Calendar be danged. That March 21 thing is the mark of equal days and equal nights.
That means very little.
Springtime is a feel in the air, an attitude we get and different ways of experiencing the outdoors.
For me, spring sprung loose at about 4 p.m. Wednesday. It was ushered in by a 14-inch largemouth bass and a few other wild critters.
I'm usually a bit physically exhausted from more than five months of going strong when hunting seasons close in mid-February.
My mind can be equally numb after a four-day weekend at the Kansas Sports Boat and Travel show that always follows.
It's my least favorite time of the year until springtime finds me, like it did Wednesday.
Temperatures were in the high 60s when I headed to scout for beaver damage at a friend's watershed lake.
Time was tight, but I took a spinning rod and one small spinnerbait.
Several hundred migrating geese flushed when I arrived. I wished it was still winter goose season.
My plan was to quickly motor along the shoreline looking for beaver dens and freshly-cut trees.
Then I felt weight on the line on my third cast. I don't know who was more surprised, me or the bass.
I put a bit more thought and accuracy into my next cast and it was taken by a slightly larger fish.
There were probably geese still circling the pond, but I didn't notice.

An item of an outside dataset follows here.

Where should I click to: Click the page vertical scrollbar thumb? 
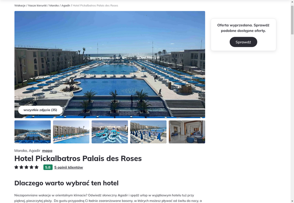coord(292,20)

Both bass had been very shallow, so I headed to the lake's thinnest end and started casting in earnest.
I found the fish in about one foot of liquid, no doubt there enjoying the sun-warmed water temperatures.
Some were so shallow I saw wakes coming toward the small lure. Twice I cast ahead of moving wakes in the shallows and got strikes.

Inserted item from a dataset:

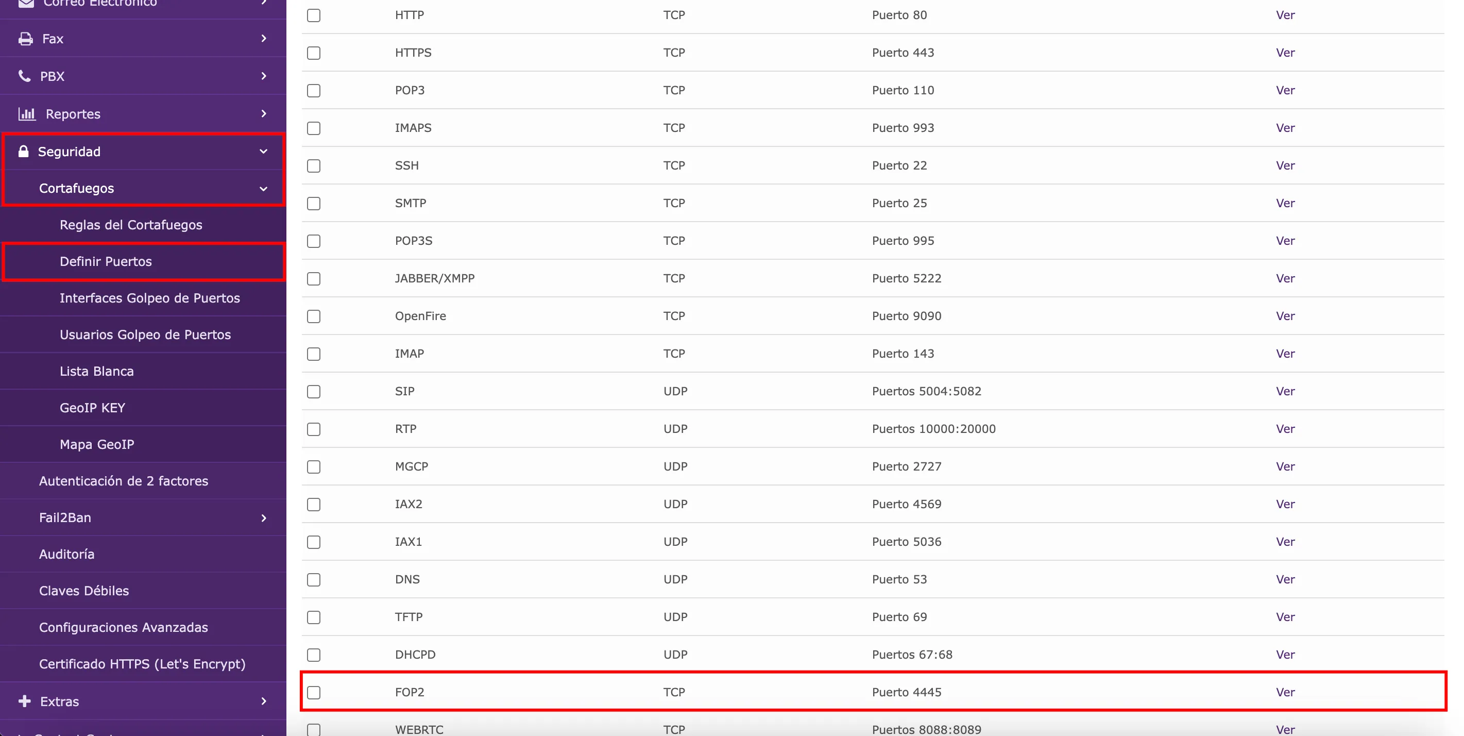Click the PBX phone icon
This screenshot has height=736, width=1464.
pyautogui.click(x=24, y=76)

There were no summertime acrobatics as the cold-blooded bass just bulldogged when hooked. But they were strong and fat as hogs.

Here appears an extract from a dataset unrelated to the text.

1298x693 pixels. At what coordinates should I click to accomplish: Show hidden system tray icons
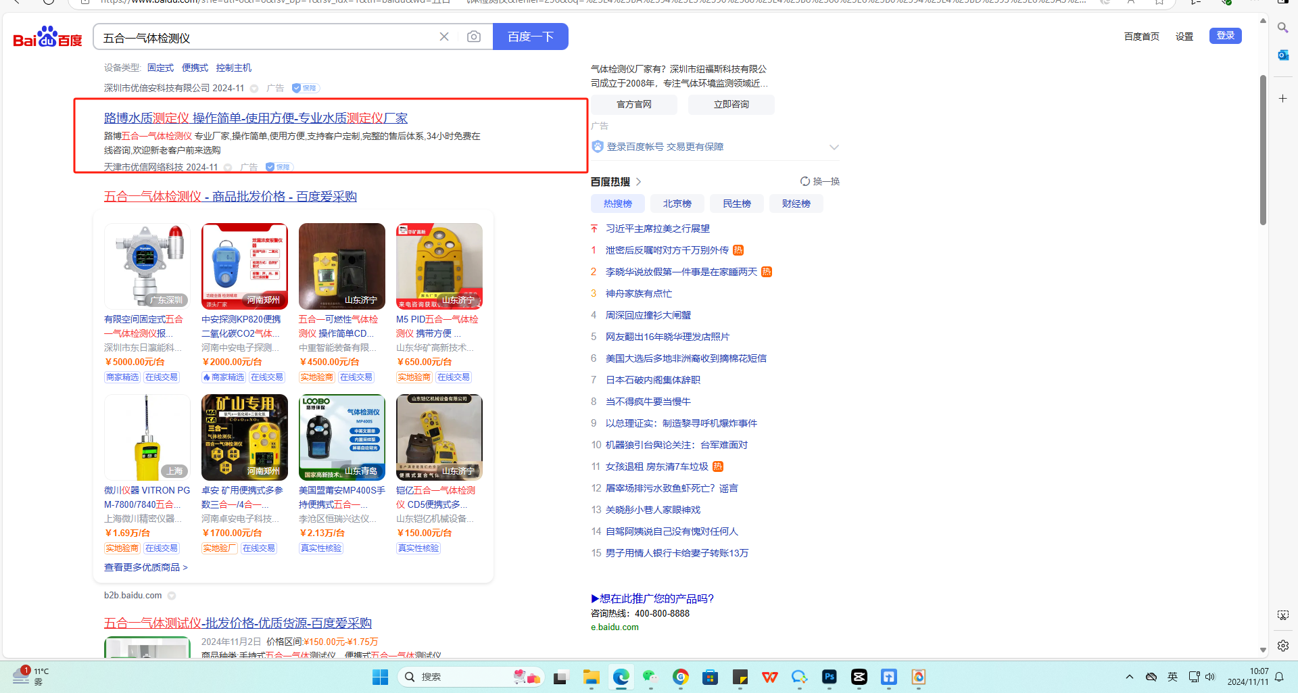pyautogui.click(x=1129, y=677)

After living in ice water all winter, they were feeding heavily in the shallows to build their bodies for spawn.
I'm sure the best of the day, an 18-incher of a guestimated three pounds, was a sow fish with developing eggs.
Other creatures were also showing spring was on their minds.
Two geese, probably a mating pair, flushed a few yards off the bow from the island where they'll probably soon nest.
On an open mud flat, the first returning killdeer I've seen this year trotted back and forth.
From the highest branch of the tallest tree on a tiny island a male red-winged blackbird sang and sang his territorial song as if it were May.
The fish quit biting as soon as sunshine left the water, but the bird sang nearly non-stop as I beached the Scanoe and unloaded gear.
I'm guessing he wasn't on that wide-open limb to sing through Thursday and Friday's flashback to December.
But in the bird's mind it is springtime and he'll surely return with the next warm day. I guess I'm largely of the same mind and see such wintry days as temporary distractions.
After Wednesday afternoon, my springtime is most certainly here.